> TASK DIRECTIONS
Set down all of the lines below exactly as they are given.

________

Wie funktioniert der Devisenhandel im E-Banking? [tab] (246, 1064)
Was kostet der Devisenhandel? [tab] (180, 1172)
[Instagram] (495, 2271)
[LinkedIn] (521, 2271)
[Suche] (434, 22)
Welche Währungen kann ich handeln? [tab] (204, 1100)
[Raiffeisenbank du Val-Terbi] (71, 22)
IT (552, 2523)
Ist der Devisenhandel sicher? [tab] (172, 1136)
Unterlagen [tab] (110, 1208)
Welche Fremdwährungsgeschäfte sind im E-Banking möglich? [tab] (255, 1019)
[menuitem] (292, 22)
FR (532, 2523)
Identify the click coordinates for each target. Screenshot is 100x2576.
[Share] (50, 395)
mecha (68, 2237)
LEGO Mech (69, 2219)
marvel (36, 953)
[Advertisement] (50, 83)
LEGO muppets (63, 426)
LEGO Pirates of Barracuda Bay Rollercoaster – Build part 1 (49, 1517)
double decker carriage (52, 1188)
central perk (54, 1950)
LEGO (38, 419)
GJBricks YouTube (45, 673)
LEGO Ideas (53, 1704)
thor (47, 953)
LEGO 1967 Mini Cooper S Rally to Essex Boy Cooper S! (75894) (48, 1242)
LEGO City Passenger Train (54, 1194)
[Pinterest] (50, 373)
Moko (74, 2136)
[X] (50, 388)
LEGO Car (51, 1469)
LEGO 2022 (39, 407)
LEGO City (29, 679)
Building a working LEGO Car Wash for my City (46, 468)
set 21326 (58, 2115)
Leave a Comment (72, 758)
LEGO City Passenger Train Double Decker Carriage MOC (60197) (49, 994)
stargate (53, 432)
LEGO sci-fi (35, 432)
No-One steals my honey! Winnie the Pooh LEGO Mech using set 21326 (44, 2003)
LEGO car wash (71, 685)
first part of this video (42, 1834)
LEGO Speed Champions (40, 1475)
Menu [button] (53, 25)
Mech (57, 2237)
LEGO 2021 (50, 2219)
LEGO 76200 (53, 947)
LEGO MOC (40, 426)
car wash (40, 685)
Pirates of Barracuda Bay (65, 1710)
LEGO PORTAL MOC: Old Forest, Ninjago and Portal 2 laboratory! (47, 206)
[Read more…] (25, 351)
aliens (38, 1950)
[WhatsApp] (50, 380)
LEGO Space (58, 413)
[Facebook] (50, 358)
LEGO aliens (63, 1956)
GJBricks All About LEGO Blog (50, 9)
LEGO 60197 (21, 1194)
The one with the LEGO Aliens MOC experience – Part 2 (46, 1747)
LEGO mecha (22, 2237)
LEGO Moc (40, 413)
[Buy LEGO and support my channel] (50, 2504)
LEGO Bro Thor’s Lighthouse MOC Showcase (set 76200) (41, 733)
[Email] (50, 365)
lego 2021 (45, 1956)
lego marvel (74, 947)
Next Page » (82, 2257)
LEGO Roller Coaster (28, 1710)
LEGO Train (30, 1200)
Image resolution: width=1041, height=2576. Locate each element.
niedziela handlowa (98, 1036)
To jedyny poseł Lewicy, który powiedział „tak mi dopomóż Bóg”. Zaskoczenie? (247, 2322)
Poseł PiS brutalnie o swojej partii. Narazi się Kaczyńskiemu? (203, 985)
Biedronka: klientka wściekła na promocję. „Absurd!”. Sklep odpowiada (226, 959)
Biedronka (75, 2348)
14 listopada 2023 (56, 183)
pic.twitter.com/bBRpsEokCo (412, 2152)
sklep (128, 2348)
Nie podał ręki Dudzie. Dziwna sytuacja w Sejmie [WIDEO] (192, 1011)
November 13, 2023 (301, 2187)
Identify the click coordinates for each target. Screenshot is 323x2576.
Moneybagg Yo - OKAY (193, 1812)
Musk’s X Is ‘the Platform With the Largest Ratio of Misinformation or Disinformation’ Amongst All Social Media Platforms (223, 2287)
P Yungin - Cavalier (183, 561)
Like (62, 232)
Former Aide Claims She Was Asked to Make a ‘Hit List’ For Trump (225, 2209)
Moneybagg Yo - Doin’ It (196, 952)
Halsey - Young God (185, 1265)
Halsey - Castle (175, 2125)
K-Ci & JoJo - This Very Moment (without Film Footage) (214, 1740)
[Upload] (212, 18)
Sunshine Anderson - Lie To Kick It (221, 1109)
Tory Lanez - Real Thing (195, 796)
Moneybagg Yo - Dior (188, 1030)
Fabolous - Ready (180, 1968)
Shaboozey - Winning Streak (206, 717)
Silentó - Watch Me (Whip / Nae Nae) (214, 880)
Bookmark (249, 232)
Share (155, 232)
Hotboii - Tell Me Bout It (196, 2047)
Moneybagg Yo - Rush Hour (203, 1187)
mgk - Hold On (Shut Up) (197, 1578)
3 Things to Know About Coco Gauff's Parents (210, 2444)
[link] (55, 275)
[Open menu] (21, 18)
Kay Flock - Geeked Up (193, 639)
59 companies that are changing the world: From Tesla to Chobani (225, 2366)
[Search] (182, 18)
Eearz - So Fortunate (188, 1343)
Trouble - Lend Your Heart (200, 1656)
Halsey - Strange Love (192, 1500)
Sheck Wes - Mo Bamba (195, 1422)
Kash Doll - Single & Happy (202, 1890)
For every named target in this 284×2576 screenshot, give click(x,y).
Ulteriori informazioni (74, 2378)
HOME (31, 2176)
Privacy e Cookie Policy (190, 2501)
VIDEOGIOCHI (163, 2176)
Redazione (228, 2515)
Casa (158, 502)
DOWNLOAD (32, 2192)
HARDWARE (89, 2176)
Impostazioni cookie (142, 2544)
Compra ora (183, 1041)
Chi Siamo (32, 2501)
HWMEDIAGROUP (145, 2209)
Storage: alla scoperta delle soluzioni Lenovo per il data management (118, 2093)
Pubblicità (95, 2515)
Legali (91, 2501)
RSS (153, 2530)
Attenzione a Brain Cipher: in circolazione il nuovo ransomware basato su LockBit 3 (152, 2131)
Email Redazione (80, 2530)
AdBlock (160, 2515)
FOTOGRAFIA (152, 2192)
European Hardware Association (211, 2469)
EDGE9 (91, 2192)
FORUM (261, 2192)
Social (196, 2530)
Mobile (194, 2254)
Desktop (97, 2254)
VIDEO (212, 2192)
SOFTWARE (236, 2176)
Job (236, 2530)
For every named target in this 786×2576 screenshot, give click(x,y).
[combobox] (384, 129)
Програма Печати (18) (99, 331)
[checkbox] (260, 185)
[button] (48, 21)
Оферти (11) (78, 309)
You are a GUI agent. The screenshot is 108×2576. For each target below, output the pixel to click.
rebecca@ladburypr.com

________

> RESULT OF THIS EXERCISE
Wie funktioniert der Devisenhandel im E-Banking? [tab] (246, 1064)
Was kostet der Devisenhandel? [tab] (180, 1172)
[Instagram] (495, 2271)
[LinkedIn] (521, 2271)
[Suche] (434, 22)
Welche Währungen kann ich handeln? [tab] (204, 1100)
[Raiffeisenbank du Val-Terbi] (71, 22)
IT (552, 2523)
Ist der Devisenhandel sicher? [tab] (172, 1136)
Unterlagen [tab] (110, 1208)
Welche Fremdwährungsgeschäfte sind im E-Banking möglich? [tab] (255, 1019)
[menuitem] (292, 22)
FR (532, 2523)
Identify the click coordinates for each target. Screenshot is 100x2576.
[Share] (50, 395)
mecha (68, 2237)
LEGO Mech (69, 2219)
marvel (36, 953)
[Advertisement] (50, 83)
LEGO muppets (63, 426)
LEGO Pirates of Barracuda Bay Rollercoaster – Build part 1 (49, 1517)
double decker carriage (52, 1188)
central perk (54, 1950)
LEGO (38, 419)
GJBricks YouTube (45, 673)
LEGO Ideas (53, 1704)
thor (47, 953)
LEGO 1967 Mini Cooper S Rally to Essex Boy Cooper S! (75894) (48, 1242)
LEGO City Passenger Train (54, 1194)
[Pinterest] (50, 373)
Moko (74, 2136)
[X] (50, 388)
LEGO Car (51, 1469)
LEGO 2022 (39, 407)
LEGO City (29, 679)
Building a working LEGO Car Wash for my City (46, 468)
set 21326 (58, 2115)
Leave a Comment (72, 758)
LEGO City Passenger Train Double Decker Carriage MOC (60197) (49, 994)
stargate (53, 432)
LEGO sci-fi (35, 432)
No-One steals my honey! Winnie the Pooh LEGO Mech using set 21326 (44, 2003)
LEGO car wash (71, 685)
first part of this video (42, 1834)
LEGO Speed Champions (40, 1475)
Menu [button] (53, 25)
Mech (57, 2237)
LEGO 2021 (50, 2219)
LEGO 76200 (53, 947)
LEGO MOC (40, 426)
car wash (40, 685)
Pirates of Barracuda Bay (65, 1710)
LEGO PORTAL MOC: Old Forest, Ninjago and Portal 2 laboratory! (47, 206)
[Read more…] (25, 351)
aliens (38, 1950)
[WhatsApp] (50, 380)
LEGO Space (58, 413)
[Facebook] (50, 358)
LEGO aliens (63, 1956)
GJBricks All About LEGO Blog (50, 9)
LEGO 60197 (21, 1194)
The one with the LEGO Aliens MOC experience – Part 2 (46, 1747)
LEGO mecha (22, 2237)
LEGO Moc (40, 413)
[Buy LEGO and support my channel] (50, 2504)
LEGO Bro Thor’s Lighthouse MOC Showcase (set 76200) (41, 733)
[Email] (50, 365)
lego 2021 (45, 1956)
lego marvel (74, 947)
Next Page » (82, 2257)
LEGO Roller Coaster (28, 1710)
LEGO Train (30, 1200)
Image resolution: width=1041, height=2576. Locate each element.
niedziela handlowa (98, 1036)
To jedyny poseł Lewicy, który powiedział „tak mi dopomóż Bóg”. Zaskoczenie? (247, 2322)
Poseł PiS brutalnie o swojej partii. Narazi się Kaczyńskiemu? (203, 985)
Biedronka: klientka wściekła na promocję. „Absurd!”. Sklep odpowiada (226, 959)
Biedronka (75, 2348)
14 listopada 2023 (56, 183)
pic.twitter.com/bBRpsEokCo (412, 2152)
sklep (128, 2348)
Nie podał ręki Dudzie. Dziwna sytuacja w Sejmie [WIDEO] (192, 1011)
November 13, 2023 (301, 2187)
Identify the click coordinates for each target. Screenshot is 323x2576.
Moneybagg Yo - OKAY (193, 1812)
Musk’s X Is ‘the Platform With the Largest Ratio of Misinformation or Disinformation’ Amongst All Social Media Platforms (223, 2287)
P Yungin - Cavalier (183, 561)
Like (62, 232)
Former Aide Claims She Was Asked to Make a ‘Hit List’ For Trump (225, 2209)
Moneybagg Yo - Doin’ It (196, 952)
Halsey - Young God (185, 1265)
Halsey - Castle (175, 2125)
K-Ci & JoJo - This Very Moment (without Film Footage) (214, 1740)
[Upload] (212, 18)
Sunshine Anderson - Lie To Kick It (221, 1109)
Tory Lanez - Real Thing (195, 796)
Moneybagg Yo - Dior (188, 1030)
Fabolous - Ready (180, 1968)
Shaboozey - Winning Streak (206, 717)
Silentó - Watch Me (Whip / Nae Nae) (214, 880)
Bookmark (249, 232)
Share (155, 232)
Hotboii - Tell Me Bout It (196, 2047)
Moneybagg Yo - Rush Hour (203, 1187)
mgk - Hold On (Shut Up) (197, 1578)
3 Things to Know About Coco Gauff's Parents (210, 2444)
[link] (55, 275)
[Open menu] (21, 18)
Kay Flock - Geeked Up (193, 639)
59 companies that are changing the world: From Tesla to Chobani (225, 2366)
[Search] (182, 18)
Eearz - So Fortunate (188, 1343)
Trouble - Lend Your Heart (200, 1656)
Halsey - Strange Love (192, 1500)
Sheck Wes - Mo Bamba (195, 1422)
Kash Doll - Single & Happy (202, 1890)
For every named target in this 284×2576 screenshot, give click(x,y).
Ulteriori informazioni (74, 2378)
HOME (31, 2176)
Privacy e Cookie Policy (190, 2501)
VIDEOGIOCHI (163, 2176)
Redazione (228, 2515)
Casa (158, 502)
DOWNLOAD (32, 2192)
HARDWARE (89, 2176)
Impostazioni cookie (142, 2544)
Compra ora (183, 1041)
Chi Siamo (32, 2501)
HWMEDIAGROUP (145, 2209)
Storage: alla scoperta delle soluzioni Lenovo per il data management (118, 2093)
Pubblicità (95, 2515)
Legali (91, 2501)
RSS (153, 2530)
Attenzione a Brain Cipher: in circolazione il nuovo ransomware basato su LockBit 3 (152, 2131)
Email Redazione (80, 2530)
AdBlock (160, 2515)
FOTOGRAFIA (152, 2192)
European Hardware Association (211, 2469)
EDGE9 (91, 2192)
FORUM (261, 2192)
Social (196, 2530)
Mobile (194, 2254)
Desktop (97, 2254)
VIDEO (212, 2192)
SOFTWARE (236, 2176)
Job (236, 2530)
For every named target in this 786×2576 screenshot, give click(x,y).
[combobox] (384, 129)
Програма Печати (18) (99, 331)
[checkbox] (260, 185)
[button] (48, 21)
Оферти (11) (78, 309)
You are a GUI agent. The screenshot is 108×2576. For each target below, output the pixel to click.
rebecca@ladburypr.com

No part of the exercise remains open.